Use the normals of your surfaces to calculate this.
Essentially, you're taking your existing edge, and growing it. Then, in some cases, optimizing it to cut out loops or tight corners.
For each corner, you get the averaged normal for the two surfaces that make up that corner. For interior corners, since the average would be pointing towards each other, you'd use the cross product to get the perpendicular vector.
This will grow the edge. This works great for your green line, since it's the same edge as your shape. However, for your red line, this can produce problems. You can use some pathfinding shortcut techniques to optimize out sharp turns.
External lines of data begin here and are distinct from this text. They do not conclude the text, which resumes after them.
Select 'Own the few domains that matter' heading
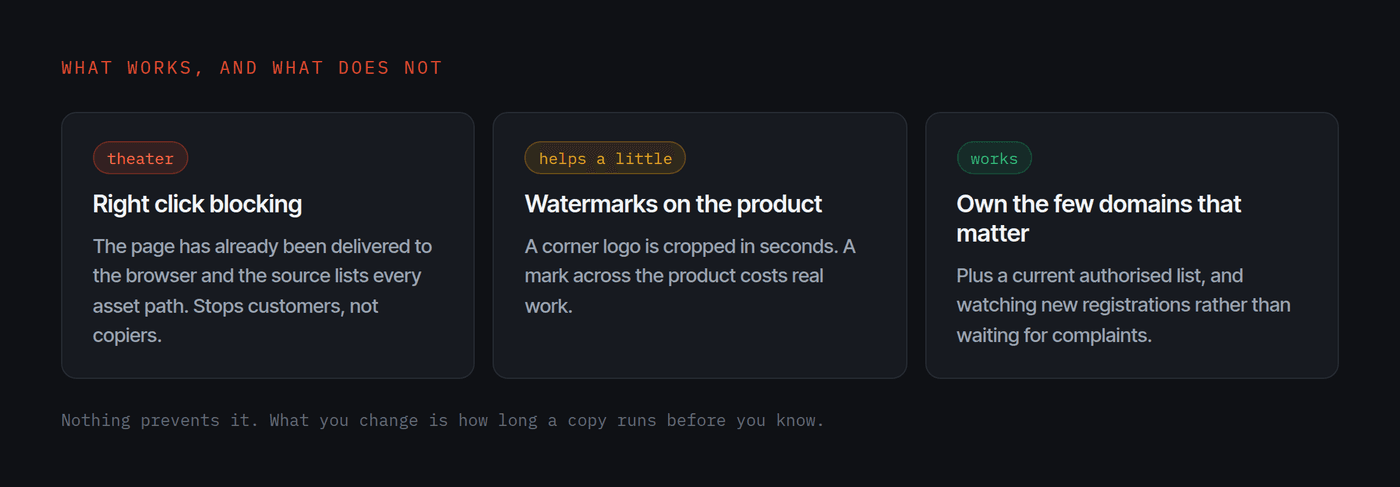Viewport: 1400px width, 487px height. click(x=1099, y=219)
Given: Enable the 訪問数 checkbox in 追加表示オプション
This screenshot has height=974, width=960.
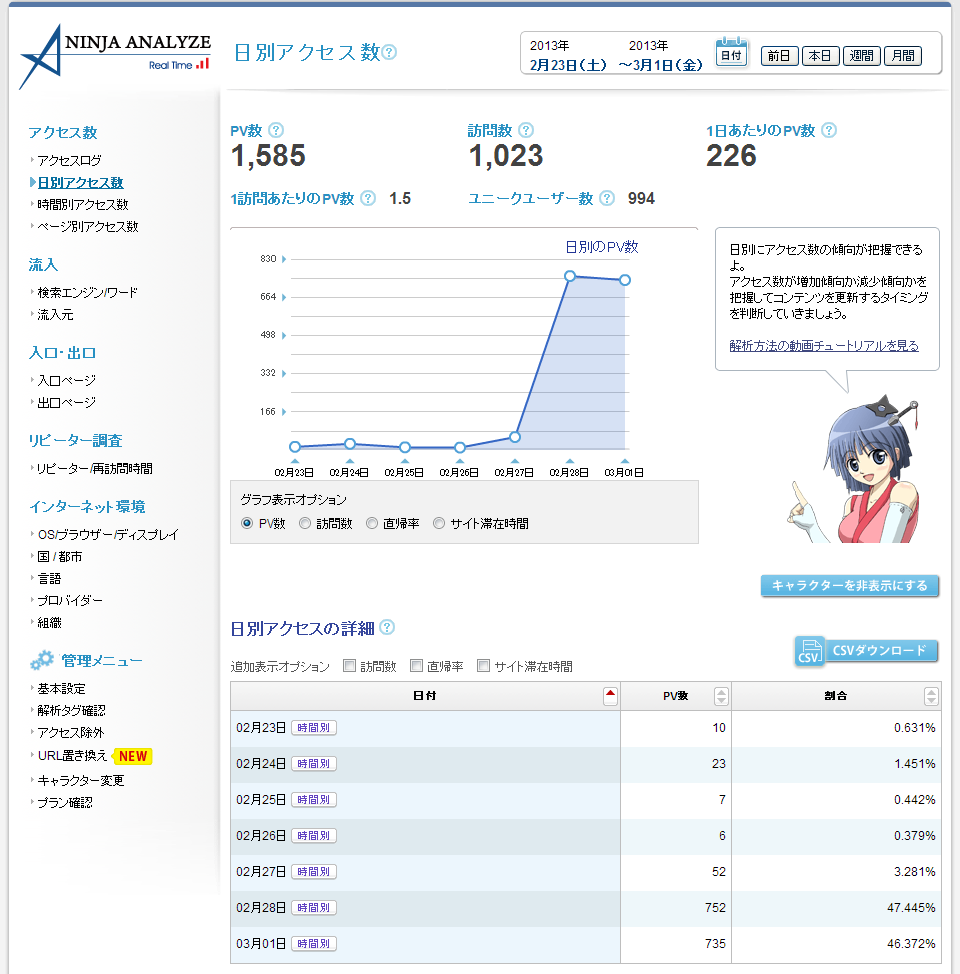Looking at the screenshot, I should 348,664.
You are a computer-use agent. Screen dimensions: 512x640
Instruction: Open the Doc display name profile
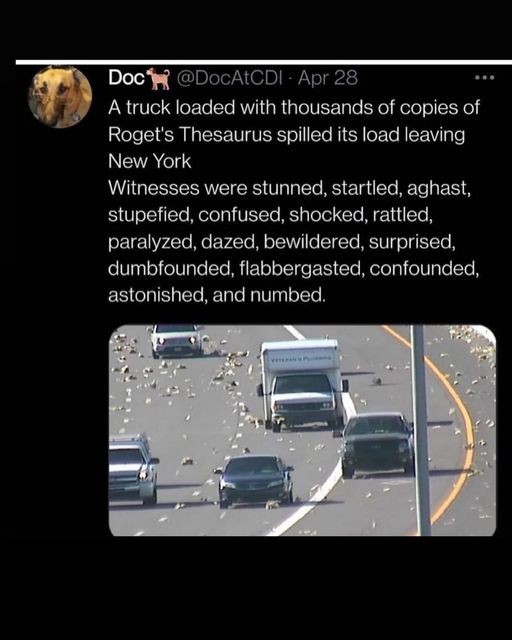(x=127, y=78)
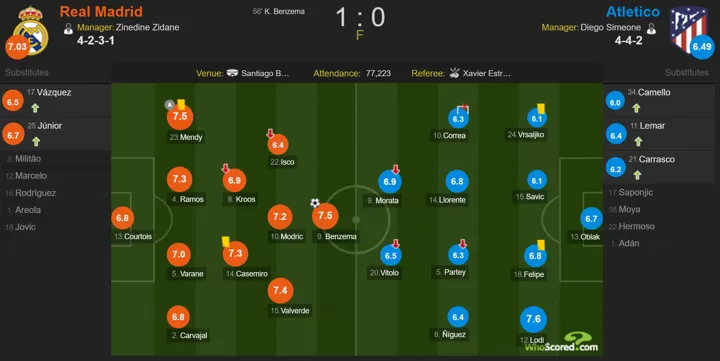Click the stadium icon next to Venue
The width and height of the screenshot is (720, 361).
click(x=232, y=73)
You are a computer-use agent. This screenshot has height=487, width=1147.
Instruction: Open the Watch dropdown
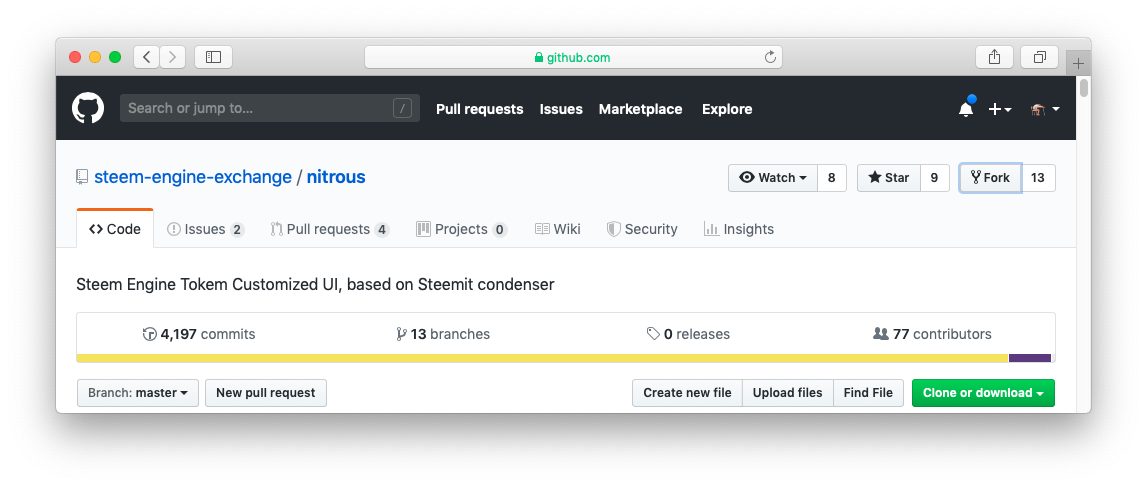[772, 178]
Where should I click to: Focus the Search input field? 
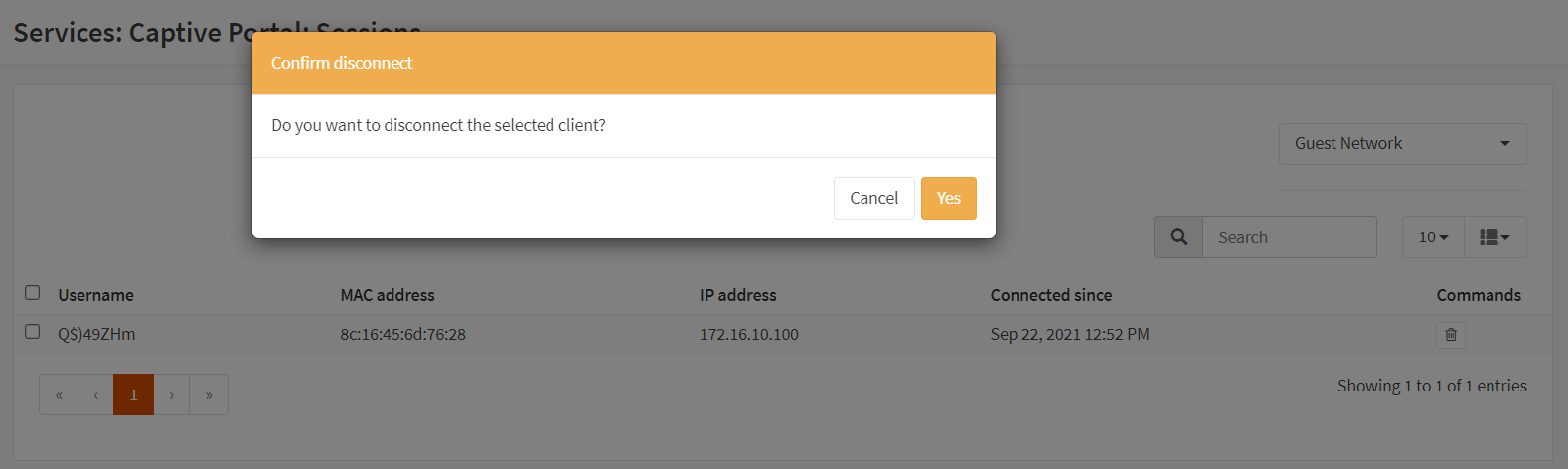point(1289,237)
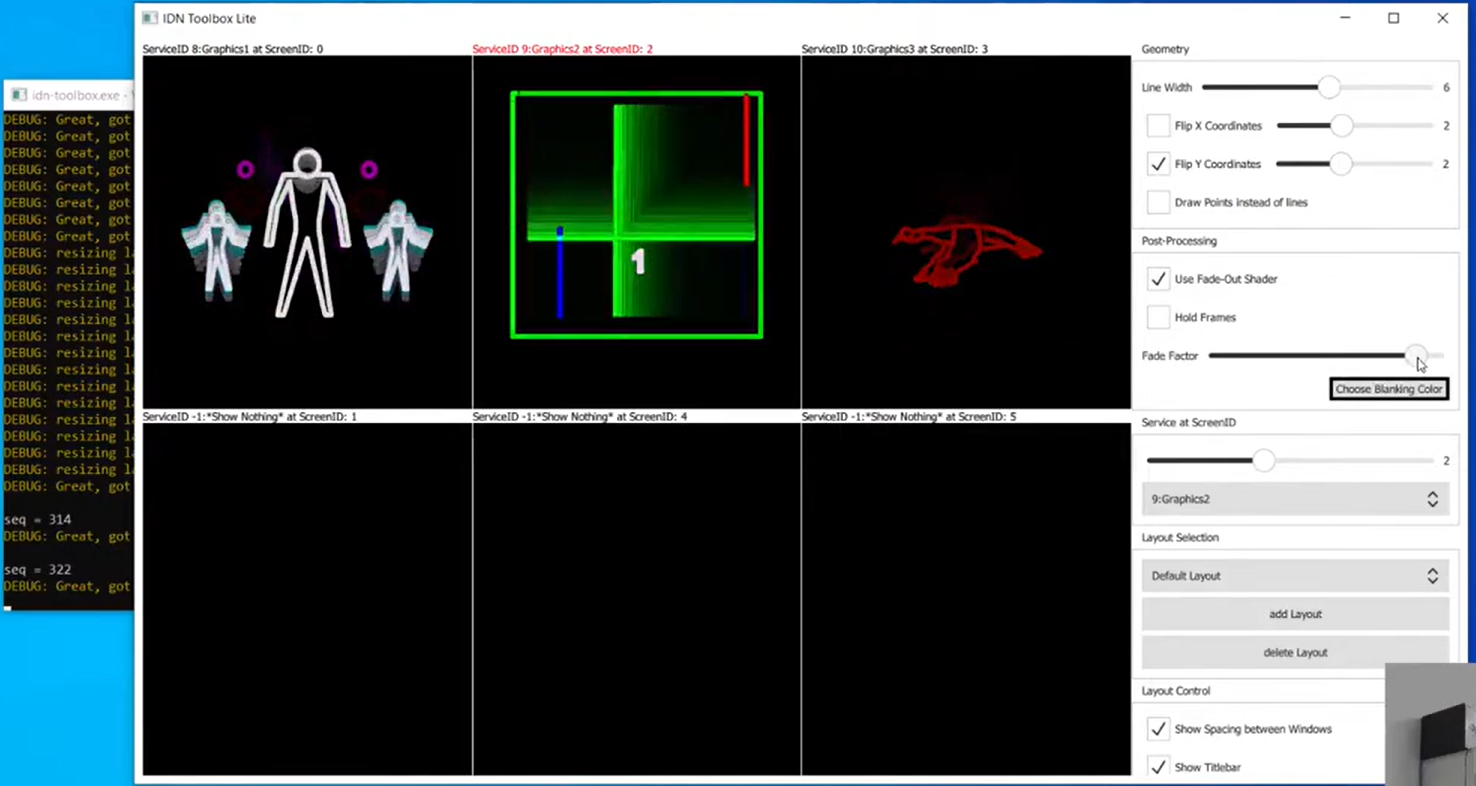This screenshot has width=1476, height=786.
Task: Enable Draw Points instead of lines
Action: 1158,202
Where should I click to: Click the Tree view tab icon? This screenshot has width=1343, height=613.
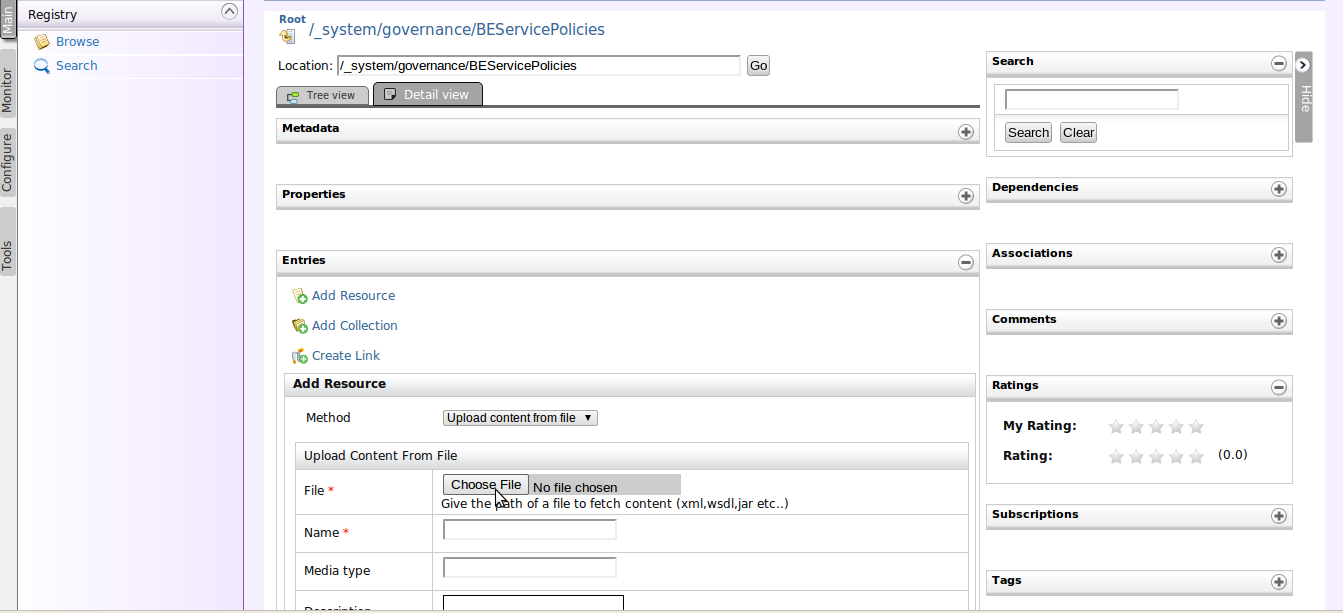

For example, you'd want the shortcut between 4 and 9, so you can skip 5-8. There's a few approaches to this. For example, detecting loops, like 5-8 would create or a pathfinding optimization for reducing redundant nodes.
Check page 12.
Likely the easiest way of detecting these loops is to find nodes that are close together and remove them. Build up your entire path, then test each node and its neighbors to ensure they aren't too close. If nodes are removed, repeat the comparison until no nodes are removed. In my example image, nodes 6 and 7 would be removed for being too close. That would reorder nodes 5 and 8 to be nodes 5 and 6. Then nodes 5 and 6 would be removed for being too close. After that, there are no more nodes that are too close.